Recontructing a image from 1080p to 4k with the final image looking as good if not better then native 4k is a different beast, if that can be done totally in software aswell, then yes, i can wonder why there would be hardware dedicated for it.
AFAIK, DLSS 2 uses temporal upscaling, which means e.g. game renders frames with periodic sequences of subpixel offsets like (0.25, 0.25), (0.25, 0.75), (0.75, 0.25), (0.75, 0.75). If you combine 4 such frames, you get a correct 4K frame (but textures appear blurrier if you do not manually decrease filter sizes accordingly). This is also how TAA works. But with motion it breaks or causes unwanted motion blur, which is why TAA requires reprojection of previous frame(s) with motion vectors.
Now i guess the ML part here is either to prevent a need for motion vectors (which are difficult to create in cases), and / or to improve AA and detail with pattern detection methods.
Such methods of combined TAA and upscaling exist. I think UE has it, and people say it's almost as good as DLSS but also more costly (hinting at least the win of tensor cores - though, that postprocess is still just fractions of frametime.)
So maybe DLSS is not that impressive / magic from the upscaling perspective, because it has those subframes which it 'only' has to convert to a temporally stable image.

I was very impressed from the Google upscaling shown recently, which did increase resolution a whole 4 times. This feels indeed magic to me, and i guess it works by learning the whole scene, so pattern detection can reconstruct it's detail features.
Likely such method can't be used for a whole game with many different scenes, even lesser for any game without specific training. It's also too expensive.


Skinning is an interesting application. Maybe it's the most embarrassing failure of games - scanning in Keanu and presenting movie like experience in many cases, but then showing completely wrong anatomy if bones get out of restpose too much.
To fix this, we would need a whole body simulation - bones, muscles, volume preservation, sliding skin making folds... it's huge manual effort in coding multiple simulation techniques and combining them, parameter tweaking hell, and finally too expensive for current realtime tech.
So not possible, and there is not much progress in cheaper approximations. I worked in this myself a lot, and only after decades of failures i found something which seems to work, but need to make artist friendly tools first to set it up to be sure, and then still need to add muscles and bone collisions...
It's a huge problem, and much harder / more important than e.g. hair sim and rendering, which is often discussed.

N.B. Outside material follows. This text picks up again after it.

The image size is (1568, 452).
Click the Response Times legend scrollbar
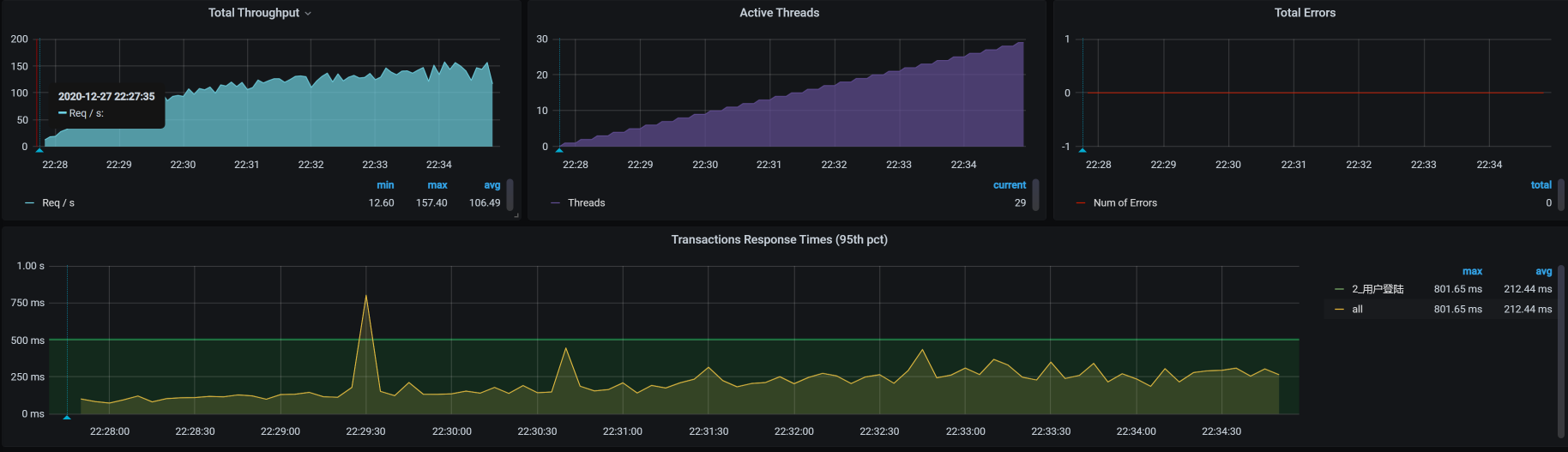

Now i can imagine ML can do this well, similar to how it can speed up fluid simulations. The training is probably much less work than the development of a system to replicate this. So yeah, that's one more good argument to sell me tensor cores.
 
Last edited:
Now i guess the ML part here is either to prevent a need for motion vectors (which are difficult to create in cases), and / or to improve AA and detail with pattern detection methods.
DLSS requires motion vectors as input. If NN was used instead of motion vectors, it could have been used in literally every game. I suspect neither optical flow or NN approximations would have enough precision to serve the task.
NN is used to combine two aligned frames since neighborhood clipping is the place where information loss happens with TAA.

Such methods of combined TAA and upscaling exist.
It has been here for a long time, it's called TAAU, the issue is that it suffers from neighborhood clipping even more in comparison with TAA in native resolution, hence the quality and detail losses are way worse.

I think UE has it, and people say it's almost as good as DLSS but also more costly (hinting at least the win of tensor cores - though, that postprocess is still just fractions of frametime.)
Current implementation in UE 4.26 is nowhere close to DLSS.
 
Well, right now, only RTX gpus enables one to use DLSS2.0 reconstruction tech, and according to NV its due to hardware implementations. NV could be lying or simply making up things, but its not the topic for it ;) Im sure that AMD will have much improved ray tracing and reconstruction tech/ML hardware in RDNA3 gpus which shouldnt be far off from now. Seeing its very hard to get any GPUs now, it doesnt really matter their behind, anyway.
 
Nvidia broadcast app uses DL for removing backgroung image. Photoshop also uses machine learning. If we had had normal GDC this year I bet there would have been a lot of talks about using ML for gaming. I saw also some game that was developed around GPT-3.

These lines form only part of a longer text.